Try it:
From the entries that follow, copy each line in which "will" appears.

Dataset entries
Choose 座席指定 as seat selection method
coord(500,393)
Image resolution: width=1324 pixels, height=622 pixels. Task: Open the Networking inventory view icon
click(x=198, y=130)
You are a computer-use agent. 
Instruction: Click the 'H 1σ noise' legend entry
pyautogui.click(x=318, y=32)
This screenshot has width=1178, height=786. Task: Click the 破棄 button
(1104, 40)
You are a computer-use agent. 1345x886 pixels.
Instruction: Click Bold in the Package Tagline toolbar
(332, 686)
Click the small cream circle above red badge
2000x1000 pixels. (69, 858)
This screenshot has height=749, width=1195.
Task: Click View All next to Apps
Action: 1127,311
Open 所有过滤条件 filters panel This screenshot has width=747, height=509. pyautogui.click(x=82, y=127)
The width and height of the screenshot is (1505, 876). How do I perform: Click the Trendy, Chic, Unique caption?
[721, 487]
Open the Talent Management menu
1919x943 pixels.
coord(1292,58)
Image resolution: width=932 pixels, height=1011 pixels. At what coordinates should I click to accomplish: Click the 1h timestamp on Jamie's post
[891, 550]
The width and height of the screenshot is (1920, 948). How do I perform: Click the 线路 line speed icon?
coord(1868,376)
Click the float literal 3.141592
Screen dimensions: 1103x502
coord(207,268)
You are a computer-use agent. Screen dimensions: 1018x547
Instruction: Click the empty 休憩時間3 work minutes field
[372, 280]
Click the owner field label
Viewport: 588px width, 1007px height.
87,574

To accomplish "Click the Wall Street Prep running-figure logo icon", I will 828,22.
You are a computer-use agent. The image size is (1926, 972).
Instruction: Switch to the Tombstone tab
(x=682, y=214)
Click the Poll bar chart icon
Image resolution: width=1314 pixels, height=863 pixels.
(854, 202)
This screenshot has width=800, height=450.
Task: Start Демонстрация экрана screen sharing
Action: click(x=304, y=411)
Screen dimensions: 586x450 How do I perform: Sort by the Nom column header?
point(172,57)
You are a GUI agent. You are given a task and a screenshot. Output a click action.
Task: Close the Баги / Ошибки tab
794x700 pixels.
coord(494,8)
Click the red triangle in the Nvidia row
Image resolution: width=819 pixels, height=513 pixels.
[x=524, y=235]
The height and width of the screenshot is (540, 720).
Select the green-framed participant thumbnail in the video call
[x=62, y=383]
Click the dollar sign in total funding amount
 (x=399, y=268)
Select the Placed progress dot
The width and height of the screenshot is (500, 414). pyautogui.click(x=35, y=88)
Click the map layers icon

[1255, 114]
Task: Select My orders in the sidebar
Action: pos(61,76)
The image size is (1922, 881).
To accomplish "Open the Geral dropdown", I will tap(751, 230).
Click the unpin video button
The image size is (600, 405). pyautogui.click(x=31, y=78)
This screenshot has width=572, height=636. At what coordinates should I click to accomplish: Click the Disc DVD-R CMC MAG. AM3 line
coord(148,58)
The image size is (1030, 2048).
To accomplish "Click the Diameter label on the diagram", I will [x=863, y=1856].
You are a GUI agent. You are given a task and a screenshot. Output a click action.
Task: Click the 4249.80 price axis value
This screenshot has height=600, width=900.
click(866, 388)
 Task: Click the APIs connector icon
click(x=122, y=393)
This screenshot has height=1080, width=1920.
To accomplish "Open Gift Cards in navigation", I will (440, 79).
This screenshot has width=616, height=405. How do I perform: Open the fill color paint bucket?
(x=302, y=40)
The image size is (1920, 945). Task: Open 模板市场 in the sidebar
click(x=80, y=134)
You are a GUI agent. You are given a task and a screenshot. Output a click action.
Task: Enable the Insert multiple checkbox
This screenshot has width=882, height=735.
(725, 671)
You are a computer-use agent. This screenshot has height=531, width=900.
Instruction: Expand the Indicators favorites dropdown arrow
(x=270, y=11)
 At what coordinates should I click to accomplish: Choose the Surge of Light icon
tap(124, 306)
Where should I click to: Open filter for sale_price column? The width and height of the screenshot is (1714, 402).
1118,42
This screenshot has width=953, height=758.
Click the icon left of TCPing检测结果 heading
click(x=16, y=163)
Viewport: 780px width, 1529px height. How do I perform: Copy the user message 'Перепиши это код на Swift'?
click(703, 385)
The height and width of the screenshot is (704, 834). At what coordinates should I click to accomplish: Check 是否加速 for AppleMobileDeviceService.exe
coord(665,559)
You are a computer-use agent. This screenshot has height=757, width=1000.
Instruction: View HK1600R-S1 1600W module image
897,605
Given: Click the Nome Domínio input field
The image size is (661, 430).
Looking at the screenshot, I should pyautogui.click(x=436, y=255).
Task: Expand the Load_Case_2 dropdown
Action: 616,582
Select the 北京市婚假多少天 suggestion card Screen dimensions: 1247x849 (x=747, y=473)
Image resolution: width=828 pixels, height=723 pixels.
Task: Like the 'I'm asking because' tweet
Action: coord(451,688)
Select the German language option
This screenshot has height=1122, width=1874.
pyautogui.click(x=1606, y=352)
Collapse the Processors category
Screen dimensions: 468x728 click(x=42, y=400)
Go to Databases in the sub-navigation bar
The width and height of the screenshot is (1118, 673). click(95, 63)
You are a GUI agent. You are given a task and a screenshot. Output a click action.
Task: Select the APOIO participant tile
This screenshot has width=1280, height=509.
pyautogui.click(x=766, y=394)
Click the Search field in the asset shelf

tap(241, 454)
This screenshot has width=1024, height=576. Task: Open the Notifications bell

Written answer:
To accomplish "Click the Wall Street Prep running-figure logo icon", I will 828,22.
To accomplish "Open the Geral dropdown", I will tap(751, 230).
To accomplish "Click the Diameter label on the diagram", I will [x=863, y=1856].
To accomplish "Open Gift Cards in navigation", I will (440, 79).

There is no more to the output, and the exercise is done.